The subjects were subsequently divided into 3 subgroups as follows: (1) normal to slightly decreased MCV (<85 and ≥ 75 fL), RDW-SD values less than 44.7 fL, and RBC values greater than or equal to 3.50 × 1012/L; (2) moderately decreased MCV (<75 and ≥ 65 fL) and RBC values greater than or equal to 3.50 × 1012/L; and (3) severely decreased MCV (<65 fL). These subgroups were used in the second precondition step (Table 1, numbers 4–6).

Table 1

Preconditions and Algorithms for Screening for Microcytic Anemia in Patients With IDA and β-Thalassemia*

As shown in Table 1 (numbers 4–6) new algorithms, including conventional and advanced hematologic parameters, were created for these subgroups. Results of ROC curve analysis (AUC) were applied to establish optimal cut-offs for concerning parameters.

To clarify the decision-making process for screening for IDA and β-thalassemia, we used the preselection criteria and algorithms depicted in Figure 1. Our algorithms for IDA and β-thalassemia discrimination, including the cut-off levels, were compared with previously published discriminating algorithms listed in Table 2.

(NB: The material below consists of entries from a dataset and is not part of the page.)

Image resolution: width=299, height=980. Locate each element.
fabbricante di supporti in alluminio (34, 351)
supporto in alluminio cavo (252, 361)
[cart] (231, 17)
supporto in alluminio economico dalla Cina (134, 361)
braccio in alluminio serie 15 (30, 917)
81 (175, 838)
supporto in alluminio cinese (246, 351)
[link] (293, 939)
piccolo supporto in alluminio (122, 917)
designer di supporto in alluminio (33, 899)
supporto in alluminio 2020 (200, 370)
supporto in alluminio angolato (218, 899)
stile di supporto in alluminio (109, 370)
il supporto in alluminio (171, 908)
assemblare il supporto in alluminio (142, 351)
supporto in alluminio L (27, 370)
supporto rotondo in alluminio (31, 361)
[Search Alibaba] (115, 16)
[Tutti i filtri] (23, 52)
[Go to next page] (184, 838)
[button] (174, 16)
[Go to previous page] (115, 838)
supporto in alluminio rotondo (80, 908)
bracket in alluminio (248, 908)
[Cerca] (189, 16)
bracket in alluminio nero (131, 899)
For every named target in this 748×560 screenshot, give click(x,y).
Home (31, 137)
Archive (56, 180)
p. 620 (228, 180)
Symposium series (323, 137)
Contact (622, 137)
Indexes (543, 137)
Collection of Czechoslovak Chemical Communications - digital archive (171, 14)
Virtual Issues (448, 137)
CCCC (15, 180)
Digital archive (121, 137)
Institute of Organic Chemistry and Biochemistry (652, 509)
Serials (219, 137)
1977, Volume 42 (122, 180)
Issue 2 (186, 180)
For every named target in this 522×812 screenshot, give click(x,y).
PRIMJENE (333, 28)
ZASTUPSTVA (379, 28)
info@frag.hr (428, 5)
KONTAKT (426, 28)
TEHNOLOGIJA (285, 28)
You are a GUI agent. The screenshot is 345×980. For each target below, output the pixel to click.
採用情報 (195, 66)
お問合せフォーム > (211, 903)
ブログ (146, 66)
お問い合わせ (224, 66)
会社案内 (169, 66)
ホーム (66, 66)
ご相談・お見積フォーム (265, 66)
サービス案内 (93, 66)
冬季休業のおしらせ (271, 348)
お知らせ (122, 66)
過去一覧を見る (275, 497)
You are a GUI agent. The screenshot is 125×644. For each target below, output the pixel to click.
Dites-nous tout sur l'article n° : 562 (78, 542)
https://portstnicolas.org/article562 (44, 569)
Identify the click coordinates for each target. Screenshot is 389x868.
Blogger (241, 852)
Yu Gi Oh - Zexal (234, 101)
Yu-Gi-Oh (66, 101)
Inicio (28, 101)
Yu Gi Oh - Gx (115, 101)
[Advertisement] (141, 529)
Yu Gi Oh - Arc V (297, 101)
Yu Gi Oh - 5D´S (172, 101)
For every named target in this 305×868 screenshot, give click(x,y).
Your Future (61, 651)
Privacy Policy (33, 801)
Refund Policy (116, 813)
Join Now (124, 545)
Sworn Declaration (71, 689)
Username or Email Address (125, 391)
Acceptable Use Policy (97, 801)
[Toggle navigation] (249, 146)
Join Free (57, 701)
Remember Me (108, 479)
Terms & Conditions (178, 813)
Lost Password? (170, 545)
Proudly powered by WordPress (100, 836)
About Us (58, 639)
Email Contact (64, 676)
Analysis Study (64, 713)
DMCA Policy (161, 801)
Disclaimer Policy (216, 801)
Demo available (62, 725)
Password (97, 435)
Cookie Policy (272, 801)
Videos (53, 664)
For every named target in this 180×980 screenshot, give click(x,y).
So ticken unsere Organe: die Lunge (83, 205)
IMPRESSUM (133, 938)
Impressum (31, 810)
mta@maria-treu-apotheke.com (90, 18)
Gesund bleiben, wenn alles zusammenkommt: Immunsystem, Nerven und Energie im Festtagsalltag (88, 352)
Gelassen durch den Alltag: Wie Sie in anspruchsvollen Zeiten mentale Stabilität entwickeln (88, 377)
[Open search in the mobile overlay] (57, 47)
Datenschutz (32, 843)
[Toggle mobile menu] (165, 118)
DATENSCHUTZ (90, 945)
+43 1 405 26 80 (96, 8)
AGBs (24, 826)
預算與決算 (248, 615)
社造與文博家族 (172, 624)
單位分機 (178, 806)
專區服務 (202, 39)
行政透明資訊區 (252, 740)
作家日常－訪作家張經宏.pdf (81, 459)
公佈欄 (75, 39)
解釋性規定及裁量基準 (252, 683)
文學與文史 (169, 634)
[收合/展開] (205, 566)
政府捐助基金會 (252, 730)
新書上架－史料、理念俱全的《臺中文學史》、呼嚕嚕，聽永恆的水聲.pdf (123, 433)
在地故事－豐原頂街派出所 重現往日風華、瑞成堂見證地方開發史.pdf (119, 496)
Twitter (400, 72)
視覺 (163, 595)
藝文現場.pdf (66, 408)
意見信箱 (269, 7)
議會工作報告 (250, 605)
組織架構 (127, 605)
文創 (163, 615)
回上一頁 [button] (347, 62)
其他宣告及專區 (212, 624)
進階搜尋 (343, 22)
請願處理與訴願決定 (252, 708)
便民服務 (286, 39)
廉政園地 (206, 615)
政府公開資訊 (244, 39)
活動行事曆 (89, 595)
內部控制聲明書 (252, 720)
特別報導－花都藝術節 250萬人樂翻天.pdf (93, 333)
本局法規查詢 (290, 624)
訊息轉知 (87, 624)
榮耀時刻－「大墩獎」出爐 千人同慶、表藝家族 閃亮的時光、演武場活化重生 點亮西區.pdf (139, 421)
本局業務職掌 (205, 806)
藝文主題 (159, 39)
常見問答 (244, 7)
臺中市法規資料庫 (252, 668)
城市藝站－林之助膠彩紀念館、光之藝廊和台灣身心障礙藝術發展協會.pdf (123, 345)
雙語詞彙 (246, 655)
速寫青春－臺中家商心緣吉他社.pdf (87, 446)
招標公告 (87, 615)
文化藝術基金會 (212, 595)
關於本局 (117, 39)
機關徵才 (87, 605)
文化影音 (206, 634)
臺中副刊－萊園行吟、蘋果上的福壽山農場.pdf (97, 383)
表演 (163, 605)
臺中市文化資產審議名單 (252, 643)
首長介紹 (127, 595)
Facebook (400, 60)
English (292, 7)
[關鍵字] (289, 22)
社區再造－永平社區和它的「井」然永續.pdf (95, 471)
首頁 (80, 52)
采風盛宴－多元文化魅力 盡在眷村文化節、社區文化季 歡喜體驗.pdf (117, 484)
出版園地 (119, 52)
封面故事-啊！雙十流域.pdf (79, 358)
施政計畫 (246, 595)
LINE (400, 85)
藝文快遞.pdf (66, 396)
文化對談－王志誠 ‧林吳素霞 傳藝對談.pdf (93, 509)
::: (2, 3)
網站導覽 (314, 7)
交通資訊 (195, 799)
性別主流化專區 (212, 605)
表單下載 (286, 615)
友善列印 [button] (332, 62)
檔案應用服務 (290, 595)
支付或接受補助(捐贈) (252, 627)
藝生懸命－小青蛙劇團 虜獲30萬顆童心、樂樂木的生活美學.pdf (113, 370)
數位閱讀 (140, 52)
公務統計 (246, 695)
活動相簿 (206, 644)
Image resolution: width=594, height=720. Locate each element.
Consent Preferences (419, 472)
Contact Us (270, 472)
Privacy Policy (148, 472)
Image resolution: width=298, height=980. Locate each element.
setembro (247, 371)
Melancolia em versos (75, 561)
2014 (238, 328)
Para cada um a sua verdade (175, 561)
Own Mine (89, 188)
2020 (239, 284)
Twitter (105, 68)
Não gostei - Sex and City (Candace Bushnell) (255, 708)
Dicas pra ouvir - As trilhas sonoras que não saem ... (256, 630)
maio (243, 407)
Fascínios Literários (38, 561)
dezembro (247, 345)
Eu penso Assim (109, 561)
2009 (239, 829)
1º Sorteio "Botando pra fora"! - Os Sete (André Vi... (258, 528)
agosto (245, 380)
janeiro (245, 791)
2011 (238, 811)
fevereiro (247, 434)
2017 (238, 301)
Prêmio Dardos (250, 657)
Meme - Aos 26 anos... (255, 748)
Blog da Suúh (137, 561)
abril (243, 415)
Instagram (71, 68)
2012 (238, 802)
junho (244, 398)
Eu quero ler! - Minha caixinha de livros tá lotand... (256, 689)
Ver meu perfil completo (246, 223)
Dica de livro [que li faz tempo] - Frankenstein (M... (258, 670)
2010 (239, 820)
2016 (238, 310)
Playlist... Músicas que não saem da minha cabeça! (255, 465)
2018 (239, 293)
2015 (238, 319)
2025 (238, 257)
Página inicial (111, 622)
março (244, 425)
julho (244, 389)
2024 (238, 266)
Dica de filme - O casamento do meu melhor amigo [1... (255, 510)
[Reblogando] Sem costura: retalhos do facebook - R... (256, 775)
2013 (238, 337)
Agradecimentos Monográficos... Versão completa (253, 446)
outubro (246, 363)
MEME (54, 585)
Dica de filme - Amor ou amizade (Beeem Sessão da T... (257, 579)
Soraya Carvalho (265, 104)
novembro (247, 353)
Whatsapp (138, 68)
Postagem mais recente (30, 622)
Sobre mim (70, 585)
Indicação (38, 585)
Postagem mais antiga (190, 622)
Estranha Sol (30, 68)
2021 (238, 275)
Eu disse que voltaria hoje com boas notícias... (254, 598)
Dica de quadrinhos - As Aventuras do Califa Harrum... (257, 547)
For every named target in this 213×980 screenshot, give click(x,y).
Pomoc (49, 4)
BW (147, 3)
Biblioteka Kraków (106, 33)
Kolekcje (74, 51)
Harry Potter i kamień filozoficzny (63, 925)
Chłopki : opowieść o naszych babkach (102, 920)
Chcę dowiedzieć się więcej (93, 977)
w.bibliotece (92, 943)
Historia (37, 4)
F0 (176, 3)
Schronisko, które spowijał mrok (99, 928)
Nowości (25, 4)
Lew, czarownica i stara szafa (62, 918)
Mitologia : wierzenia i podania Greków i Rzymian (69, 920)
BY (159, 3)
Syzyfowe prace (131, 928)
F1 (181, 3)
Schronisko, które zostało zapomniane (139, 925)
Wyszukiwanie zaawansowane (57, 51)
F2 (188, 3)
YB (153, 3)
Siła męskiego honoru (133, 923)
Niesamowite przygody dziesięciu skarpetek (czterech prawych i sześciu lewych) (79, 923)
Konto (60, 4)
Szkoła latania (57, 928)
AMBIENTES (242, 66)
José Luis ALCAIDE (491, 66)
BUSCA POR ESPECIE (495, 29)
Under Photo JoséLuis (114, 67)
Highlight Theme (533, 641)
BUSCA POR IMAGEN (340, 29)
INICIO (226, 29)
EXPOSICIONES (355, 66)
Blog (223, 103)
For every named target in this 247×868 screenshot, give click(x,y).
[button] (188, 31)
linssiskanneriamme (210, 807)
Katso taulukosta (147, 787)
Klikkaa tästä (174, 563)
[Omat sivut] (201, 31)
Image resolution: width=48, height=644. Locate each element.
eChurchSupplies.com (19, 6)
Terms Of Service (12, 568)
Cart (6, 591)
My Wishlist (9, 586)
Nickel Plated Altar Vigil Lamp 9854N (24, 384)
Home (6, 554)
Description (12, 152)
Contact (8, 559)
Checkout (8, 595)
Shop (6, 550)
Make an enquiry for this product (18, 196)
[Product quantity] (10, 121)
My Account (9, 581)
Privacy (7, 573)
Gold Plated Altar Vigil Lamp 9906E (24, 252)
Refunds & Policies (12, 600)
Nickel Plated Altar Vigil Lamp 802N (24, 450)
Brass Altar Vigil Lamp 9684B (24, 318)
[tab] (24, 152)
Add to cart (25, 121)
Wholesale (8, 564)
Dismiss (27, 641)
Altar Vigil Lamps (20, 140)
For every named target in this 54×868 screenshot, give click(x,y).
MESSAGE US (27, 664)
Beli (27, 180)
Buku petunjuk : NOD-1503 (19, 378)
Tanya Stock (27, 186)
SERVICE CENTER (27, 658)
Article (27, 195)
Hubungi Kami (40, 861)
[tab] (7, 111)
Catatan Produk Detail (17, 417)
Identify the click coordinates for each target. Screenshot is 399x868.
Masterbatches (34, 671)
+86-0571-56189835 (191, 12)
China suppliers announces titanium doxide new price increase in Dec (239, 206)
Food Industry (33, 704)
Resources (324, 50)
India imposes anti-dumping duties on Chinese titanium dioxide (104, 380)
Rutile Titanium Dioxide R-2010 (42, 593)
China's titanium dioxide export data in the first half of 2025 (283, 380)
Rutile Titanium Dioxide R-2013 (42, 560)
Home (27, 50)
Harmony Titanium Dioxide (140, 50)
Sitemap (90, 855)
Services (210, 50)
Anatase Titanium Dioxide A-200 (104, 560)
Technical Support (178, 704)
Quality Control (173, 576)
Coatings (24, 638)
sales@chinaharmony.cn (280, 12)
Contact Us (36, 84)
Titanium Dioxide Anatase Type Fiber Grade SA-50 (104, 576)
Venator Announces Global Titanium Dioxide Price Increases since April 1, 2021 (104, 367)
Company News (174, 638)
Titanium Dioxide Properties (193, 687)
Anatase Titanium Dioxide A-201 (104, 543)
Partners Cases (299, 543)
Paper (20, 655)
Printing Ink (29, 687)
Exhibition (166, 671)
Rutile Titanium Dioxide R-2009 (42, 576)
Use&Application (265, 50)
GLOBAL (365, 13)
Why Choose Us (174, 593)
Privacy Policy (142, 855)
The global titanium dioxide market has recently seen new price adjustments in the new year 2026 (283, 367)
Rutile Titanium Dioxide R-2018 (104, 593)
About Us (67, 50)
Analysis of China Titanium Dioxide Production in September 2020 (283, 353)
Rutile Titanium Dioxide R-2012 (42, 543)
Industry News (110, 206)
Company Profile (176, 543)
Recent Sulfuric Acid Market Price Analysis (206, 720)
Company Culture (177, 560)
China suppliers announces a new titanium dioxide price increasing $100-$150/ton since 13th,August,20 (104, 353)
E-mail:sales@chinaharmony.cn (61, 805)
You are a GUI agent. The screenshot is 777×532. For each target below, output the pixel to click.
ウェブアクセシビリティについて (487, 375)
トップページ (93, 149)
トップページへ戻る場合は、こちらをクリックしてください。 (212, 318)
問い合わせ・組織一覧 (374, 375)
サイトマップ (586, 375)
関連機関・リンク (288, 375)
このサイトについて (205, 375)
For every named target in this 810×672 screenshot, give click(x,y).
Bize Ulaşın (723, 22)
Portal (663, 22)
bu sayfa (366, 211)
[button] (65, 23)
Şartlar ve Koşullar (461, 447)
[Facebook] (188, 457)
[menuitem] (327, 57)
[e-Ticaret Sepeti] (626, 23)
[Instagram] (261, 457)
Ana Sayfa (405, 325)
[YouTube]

Apparently Healthy Subjects

Three hundred nine apparently healthy hospital employees (133 male and 176 female, 16–63 years of age) without any clinical symptoms of disease were used as a reference group. Of these subjects, 3 scored a positive result for one of the IDA algorithms. These subjects demonstrated ferritin results of less than 10 μg/L. All other subjects showed results within the reference ranges for hemocytometric parameters, including %MicroR less than 3, and iron metabolism markers (data not shown).19 None of the subjects scored a positive result with the algorithms for β-thalassemia.

Figure 1

Flow diagram for screening on IDA and β-thalassemia. CV, coefficient of variation; Hb, hemoglobin; IDA, iron-deficiency anemia; MCV, mean corpuscular volume; %MicroR, percentage of microcytic RBCs; %HypoHe, percentage of hypochromic RBCs; RDW, red cell distribution width; Ret, reticulocytes; SD, standard deviation.

Figure 1

Flow diagram for screening on IDA and β-thalassemia. CV, coefficient of variation; Hb, hemoglobin; IDA, iron-deficiency anemia; MCV, mean corpuscular volume; %MicroR, percentage of microcytic RBCs; %HypoHe, percentage of hypochromic RBCs; RDW, red cell distribution width; Ret, reticulocytes; SD, standard deviation.

Table 2

Previously Described Discrimination Formulas*

The new algorithms for IDA discrimination demonstrated results for AUC, sensitivity, specificity, and positive and negative predictive values of 0.88, 79%, 97%, 74%, and 98%, respectively. The algorithms for β-thalassemia discrimination showed comparable results of 0.86, 74%, 98%, 75%, and 99%, respectively Table 3.

Discussion

Application of RBC indices has been recommended for discriminating between subjects with IDA and subjects with thalassemia.1–3 In this study, application of these formulas resulted in only 30% to 40% of subjects with β-thalassemia in a proper classification.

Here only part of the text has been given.